The words of the headline are a legend about the end of the life of Princess Drahomíra, the mother of the Czech patron saint, Václav (Wenceslas). However, to make the story more accessible, saying a few words about their whole family is good.
Saint Václav’s grandma was Ludmila. She was a Christian who together with her husband Bořivoj I was baptized at the hands of Methodius. (This enabled the Přemyslids to gain political superiority over the other clans.) Václav’s parents were Vratislav I, the son of Ludmila and Bořivoj, and Drahomíra from the pagan tribe of the Polabian Slavs.
When Vratislav passed away at the age of 33, it was decided to divide power between Ludmila, then already a widow, and her daughter-in-law Drahomíra. She was to rule as regent in place of her young son Václav, the future prince. His grandmother Ludmila, however, was to bring up Václav and his brother Boleslav.
There were frequent political disputes between the two women, mother-in-law and daughter-in-law. Ludmila was a powerful personality; she was a competent woman. She can even be considered the first Czech politician. She could have been a strong opponent to Drahomíra. However, the disputes between the two women were probably also feminine and personal. Ludmila was a Christian, and Drahomíra was most likely still a heathen – she certainly didn’t like her Christian mother-in-law raising her sons.
It’s a very distant history, so much of the information may be more assumptions and opinions than facts. However, it is indisputable that in 921, Ludmila was 61 years old; she was much older than the average age of natural death at that time. Drahomíra may not have wanted to wait any longer for her death and ordered Ludmila to be murdered.
Ludmila was not killed by a sword but strangled with her veil – supposedly so that no blood would be spilled and Ludmila could not be declared a saint. Despite this, Ludmila is the first saint in Czech history.
Four years after Ludmila’s murder, her grandson Václav (future St. Wenceslas, patron saint of the Czech land) took over the reign. And because he took the side of his beloved grandmother, he had his mother first imprisoned and then expelled from the country. He may have been angry with his mother, but he was also afraid that she would also want his life. But after some time, he called her back.
The betrayal then came from his “little brother”, Boleslav. The generally accepted version is that Boleslav wanted to rule instead of his brother. That’s why he invited him to his home in the present-day town of Stará Boleslav (Old Boleslav). In the morning, the brothers met on their way to mass. Boleslav drew a sword on his brother, but he knocked it out of his hand because he did not want to come into conflict with his brother. Václav was then attacked by members of Boleslav’s guard. Václav ran to hide in the church, but they killed him on the steps. The second version says it was all a misunderstanding – the brothers quarreled and fought in the morning, and the men from Boleslav’s guard killed Václav rashly.
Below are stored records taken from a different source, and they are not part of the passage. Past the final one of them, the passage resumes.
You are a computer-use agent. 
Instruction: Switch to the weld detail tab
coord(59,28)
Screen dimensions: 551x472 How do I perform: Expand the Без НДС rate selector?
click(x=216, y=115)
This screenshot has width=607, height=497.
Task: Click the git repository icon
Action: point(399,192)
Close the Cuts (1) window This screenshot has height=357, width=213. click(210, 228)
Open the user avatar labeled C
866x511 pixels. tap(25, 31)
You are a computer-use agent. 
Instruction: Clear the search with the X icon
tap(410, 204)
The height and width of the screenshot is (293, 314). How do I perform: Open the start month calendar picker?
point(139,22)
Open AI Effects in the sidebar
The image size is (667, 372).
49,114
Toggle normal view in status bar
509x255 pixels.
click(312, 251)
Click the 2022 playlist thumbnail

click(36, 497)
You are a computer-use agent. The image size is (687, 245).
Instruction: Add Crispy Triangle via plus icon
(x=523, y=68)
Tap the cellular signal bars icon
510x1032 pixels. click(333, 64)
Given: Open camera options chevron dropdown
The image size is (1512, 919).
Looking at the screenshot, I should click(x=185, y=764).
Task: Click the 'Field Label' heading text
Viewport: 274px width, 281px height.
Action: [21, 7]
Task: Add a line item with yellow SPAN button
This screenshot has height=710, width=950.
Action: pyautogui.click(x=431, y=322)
At the time of the murder, Drahomíra, the mother of the two brothers, also lived in Boleslav Castle. She was present at her son’s murder but could not prevent it. So she at least ensured that Václav’s body was brought to the church. And because she was among Václav’s followers at that time, she too began to fear for her life (probably not for nothing that her younger son was nicknamed Boleslav the Atrocious). That’s why she decided to leave the country – it is assumed that she wanted to go in the direction of eastern Bohemia, possibly as far as the territory of present-day Poland.
Further news about her is unknown, but there is one legend. Legend has it that when Princess Drahomíra fled the country, the carriage drove her across the present-day Loreta Square. In those times, the rotunda of St. Matthew was located on the circular place where the statue of President Beneš stands today. (The foundations of the rotunda are marked in the pavement by a strip of dark cobblestones.)
Drahomíra’s coachman wanted to pray there, but Drahomíra began to shout and swear. Then the ground opened, and the carriage with the horses and the princess fell into the deep and was never seen again. All that was left was the stink, and a coachman’s whip stuck in the ground.
The hole to the heart of the earth then closed up, but a fence was built around the place, and a stone column was erected, where this incident was described. The column stood in place until 1788, when it was tumbled and cut, allegedly in the name of fighting superstition. However, Drahomíra is still remembered today by the house that stands across the street – it is called the House at Drahomíra’s Column.